The slide in sales, in one benefit, has boosted relative supply which had been very tight. Supply of new homes (red line) is at 5.7 months which is the highest since September 2015 and among the highest of the economic cycle. And more homes are on the way based on permit data where growth is in the high single digits. For existing homes, the sales increase has decreased relative supply which is at a very thin 3.6 months and just off December's cycle low. As far as prices go, divergence may be at hand as heavier supply is bound to hurt traction for new homes while thinner supply will be a plus for resales. Prices for both have been rising the past two years at a steady mid-single digit clip, at exactly 6.2 percent for the latest FHFA house price index in other data that were released in the week.
However moderate, the 6.2 percent FHFA price rate stands, as far as price traction goes, as one of the very best showings anywhere in the economic data right now. The softness of the current cycle is tracked in the national activity index which is a composite of an enormous 85 indicators. The zero line for this index is the nation's historical rate of growth and monthly readings, as seen in the graph, have been in the sub-zero zone more times than not. The component that includes housing, in fact, has been the weakest of the report all cycle long, not once appearing in the plus column. The strongest component whose strength has been offset is, you guessed it, employment.
The February employment report may not top January's 227,000 showing in payroll growth but, based on jobless claims at least, strength will likely prove more than respectable. Initial claims have been very low and very favorable, reflecting strong demand for labor and low layoffs. Initial claims in the February 18 week, which was also the sample week for the February employment report, came in at 244,000. And though the comparison with the sample week of the January report shows a small increase of 7,000, the 4-week average, at 241,000, shows a 6,500 decline and is the lowest reading in a very long time, since July 1973.

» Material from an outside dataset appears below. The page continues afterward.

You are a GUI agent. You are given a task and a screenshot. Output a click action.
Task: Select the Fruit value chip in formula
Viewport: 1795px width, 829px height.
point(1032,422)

The jobs market is the foundation for consumer confidence and the post-election surge translates into greater optimism on the outlook. But confidence, even before it has had a chance to express itself in actual spending, may already be peaking. February's consumer sentiment index is still very strong at 96.3 but is noticeably off its post-election peak of 98.5 in January. The blue line in the graph tracks the 3-month average which, at 97.7, is still sloping higher but less so than November and December. The slowing is tied to job expectations which are a little less optimistic than they were. And slowing may also be in store for the coming week's consumer confidence index where the 3-month average has yet to show any break at all.

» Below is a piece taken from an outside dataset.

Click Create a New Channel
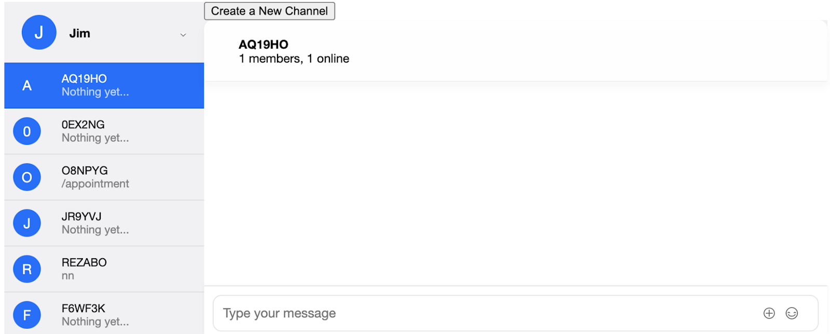 (x=269, y=11)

There has been a blizzard of news which earlier this month pushed out an overlooked data set that, with trade wars in the air, is certain to get increasing attention. The Treasury International Capital report tracks cross-border financial transactions including foreign buying of U.S. Treasuries. Even before the election, Chinese accounts (blue line) were paring down their Treasury holdings, by nearly $200 billion last year to $1.06 trillion at last count. The Japanese have likewise been selling but less so, down $30 billion to $1.09 trillion which makes them the single largest Treasury holder right now. Japan and China combined, however, still can't match the Federal Reserve when it comes to owning Treasuries, at exactly $2.46 trillion as of February 22. For those wondering who's lagging behind Japan and China and by how far, it's been a rotation the last few years between Belgium, OPEC, Brazil, and Ireland, the latter currently holding 3rd place at $288 billion.

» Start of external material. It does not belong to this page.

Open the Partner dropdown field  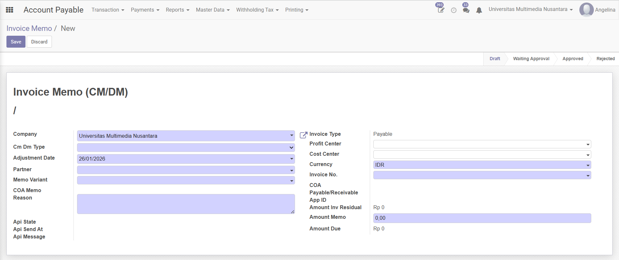pos(186,170)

Total outstanding Treasuries -- otherwise known as the public debt -- is now near the $20 trillion mark, actually very near, at $19.98 billion to be exact. But prospects of higher fiscal spending and lower tax receipts, a mix that points to increased Treasury supply, has not been rattling bond holders, at least not since the immediate post-election sell off. The Treasury market had its best week so far this year with the 10-year yield down 10 basis points to 2.32 percent for a year-to-date decline of 13 basis points. Compared to immediately before the election, however, the 10-year yield is still up 57 basis points. For the stock market, promises of fiscal spending and lower taxes have clearly proven bullish with the Dow posting a rare 11-session winning streak, up 1.0 percent on the week to 20,821. Year-to-date, the Dow is up 5.4 percent and is well on its way to matching last year's 13.4 percent showing.
|Markets at a Glance
|Crude Oil, WTI ($/barrel)
|Gold (COMEX) ($/ounce)
|Fed Funds Target
||0.50 to 0.75%
||0.50 to 0.75%
||0.50 to 0.75%
|2-Year Treasury Yield
|10-Year Treasury Yield
Aside from January's strong payroll gain, the economic data have really not been strong enough to insure a rate hike at the March 14 & 15 FOMC. Back in January, Fed officials weren't ready to raise rates or even talk about winding down their balance sheet, and if the economic news doesn't begin to strengthen, they probably can push back action until the May meeting. But there are two keys that can shake this up, a jump in the PCE price index in the coming week or a jump in February employment, a report that won't however be released until the next month.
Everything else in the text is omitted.